● Aim of the task: In the records below, replace every "Find the location" with "Identify the position" and leave everything else as it stands.
BEGIN Given records
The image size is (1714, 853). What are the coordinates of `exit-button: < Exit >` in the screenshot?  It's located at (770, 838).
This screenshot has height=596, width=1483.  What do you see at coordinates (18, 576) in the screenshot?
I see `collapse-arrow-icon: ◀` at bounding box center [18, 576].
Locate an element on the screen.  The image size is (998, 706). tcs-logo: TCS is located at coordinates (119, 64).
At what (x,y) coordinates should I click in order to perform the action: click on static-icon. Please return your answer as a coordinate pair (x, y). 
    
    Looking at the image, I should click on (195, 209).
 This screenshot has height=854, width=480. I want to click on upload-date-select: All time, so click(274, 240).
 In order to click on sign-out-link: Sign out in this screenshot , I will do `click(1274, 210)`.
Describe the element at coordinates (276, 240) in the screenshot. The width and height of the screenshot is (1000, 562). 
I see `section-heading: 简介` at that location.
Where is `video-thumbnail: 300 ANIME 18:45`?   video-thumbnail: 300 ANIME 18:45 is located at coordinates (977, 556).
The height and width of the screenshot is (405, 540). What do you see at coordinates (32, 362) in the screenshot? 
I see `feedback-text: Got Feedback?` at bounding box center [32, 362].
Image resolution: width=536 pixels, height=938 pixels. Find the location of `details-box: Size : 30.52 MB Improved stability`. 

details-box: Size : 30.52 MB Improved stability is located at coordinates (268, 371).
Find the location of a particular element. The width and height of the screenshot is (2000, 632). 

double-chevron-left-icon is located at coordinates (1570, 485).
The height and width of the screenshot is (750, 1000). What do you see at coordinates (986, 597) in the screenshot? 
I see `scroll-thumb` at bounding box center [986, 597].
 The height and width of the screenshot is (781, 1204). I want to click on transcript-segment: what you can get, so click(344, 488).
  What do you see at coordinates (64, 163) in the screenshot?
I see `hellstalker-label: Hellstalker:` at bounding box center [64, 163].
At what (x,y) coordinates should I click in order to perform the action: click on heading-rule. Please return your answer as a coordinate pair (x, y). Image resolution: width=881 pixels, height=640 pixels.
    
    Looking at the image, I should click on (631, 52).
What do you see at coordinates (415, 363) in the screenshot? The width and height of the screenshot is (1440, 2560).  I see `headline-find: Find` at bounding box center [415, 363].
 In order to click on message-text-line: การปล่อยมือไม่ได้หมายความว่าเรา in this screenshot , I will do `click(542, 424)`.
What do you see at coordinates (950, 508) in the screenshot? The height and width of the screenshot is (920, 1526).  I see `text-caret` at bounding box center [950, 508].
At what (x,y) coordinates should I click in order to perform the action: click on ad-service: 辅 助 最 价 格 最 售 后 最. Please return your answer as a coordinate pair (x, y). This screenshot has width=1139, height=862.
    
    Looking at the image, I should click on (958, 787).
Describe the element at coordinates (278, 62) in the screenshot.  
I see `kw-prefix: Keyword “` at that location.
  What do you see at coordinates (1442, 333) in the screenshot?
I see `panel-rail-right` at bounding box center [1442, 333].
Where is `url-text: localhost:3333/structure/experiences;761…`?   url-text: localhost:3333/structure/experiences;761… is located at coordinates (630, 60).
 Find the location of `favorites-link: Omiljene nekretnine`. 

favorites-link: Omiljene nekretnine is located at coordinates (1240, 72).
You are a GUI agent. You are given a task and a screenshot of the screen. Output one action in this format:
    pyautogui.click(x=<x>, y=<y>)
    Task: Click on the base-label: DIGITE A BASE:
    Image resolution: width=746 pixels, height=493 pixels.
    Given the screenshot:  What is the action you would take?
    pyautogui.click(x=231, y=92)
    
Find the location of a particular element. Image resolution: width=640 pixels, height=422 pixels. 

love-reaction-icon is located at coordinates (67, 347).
END Given records
● Answer to the exercise:
The image size is (1714, 853). What are the coordinates of `exit-button: < Exit >` in the screenshot?  It's located at (770, 838).
This screenshot has height=596, width=1483.  What do you see at coordinates (18, 576) in the screenshot?
I see `collapse-arrow-icon: ◀` at bounding box center [18, 576].
Locate an element on the screen.  The image size is (998, 706). tcs-logo: TCS is located at coordinates (119, 64).
At what (x,y) coordinates should I click in order to perform the action: click on static-icon. Please return your answer as a coordinate pair (x, y). 
    
    Looking at the image, I should click on (195, 209).
 This screenshot has height=854, width=480. I want to click on upload-date-select: All time, so click(274, 240).
 In order to click on sign-out-link: Sign out in this screenshot , I will do `click(1274, 210)`.
Describe the element at coordinates (276, 240) in the screenshot. The width and height of the screenshot is (1000, 562). 
I see `section-heading: 简介` at that location.
Where is `video-thumbnail: 300 ANIME 18:45`?   video-thumbnail: 300 ANIME 18:45 is located at coordinates (977, 556).
The height and width of the screenshot is (405, 540). What do you see at coordinates (32, 362) in the screenshot? 
I see `feedback-text: Got Feedback?` at bounding box center [32, 362].
Image resolution: width=536 pixels, height=938 pixels. Identify the position of `details-box: Size : 30.52 MB Improved stability`. 

details-box: Size : 30.52 MB Improved stability is located at coordinates (268, 371).
Identify the position of a particular element. The width and height of the screenshot is (2000, 632). 

double-chevron-left-icon is located at coordinates (1570, 485).
The height and width of the screenshot is (750, 1000). What do you see at coordinates (986, 597) in the screenshot? 
I see `scroll-thumb` at bounding box center [986, 597].
 The height and width of the screenshot is (781, 1204). I want to click on transcript-segment: what you can get, so click(344, 488).
  What do you see at coordinates (64, 163) in the screenshot?
I see `hellstalker-label: Hellstalker:` at bounding box center [64, 163].
At what (x,y) coordinates should I click in order to perform the action: click on heading-rule. Please return your answer as a coordinate pair (x, y). Image resolution: width=881 pixels, height=640 pixels.
    
    Looking at the image, I should click on (631, 52).
What do you see at coordinates (415, 363) in the screenshot? The width and height of the screenshot is (1440, 2560).  I see `headline-find: Find` at bounding box center [415, 363].
 In order to click on message-text-line: การปล่อยมือไม่ได้หมายความว่าเรา in this screenshot , I will do `click(542, 424)`.
What do you see at coordinates (950, 508) in the screenshot? The height and width of the screenshot is (920, 1526).  I see `text-caret` at bounding box center [950, 508].
At what (x,y) coordinates should I click in order to perform the action: click on ad-service: 辅 助 最 价 格 最 售 后 最. Please return your answer as a coordinate pair (x, y). This screenshot has width=1139, height=862.
    
    Looking at the image, I should click on (958, 787).
Describe the element at coordinates (278, 62) in the screenshot.  
I see `kw-prefix: Keyword “` at that location.
  What do you see at coordinates (1442, 333) in the screenshot?
I see `panel-rail-right` at bounding box center [1442, 333].
Where is `url-text: localhost:3333/structure/experiences;761…`?   url-text: localhost:3333/structure/experiences;761… is located at coordinates (630, 60).
 Identify the position of `favorites-link: Omiljene nekretnine`. 

favorites-link: Omiljene nekretnine is located at coordinates (1240, 72).
You are a GUI agent. You are given a task and a screenshot of the screen. Output one action in this format:
    pyautogui.click(x=<x>, y=<y>)
    Task: Click on the base-label: DIGITE A BASE:
    Image resolution: width=746 pixels, height=493 pixels.
    Given the screenshot:  What is the action you would take?
    pyautogui.click(x=231, y=92)
    
Identify the position of a particular element. Image resolution: width=640 pixels, height=422 pixels. 

love-reaction-icon is located at coordinates (67, 347).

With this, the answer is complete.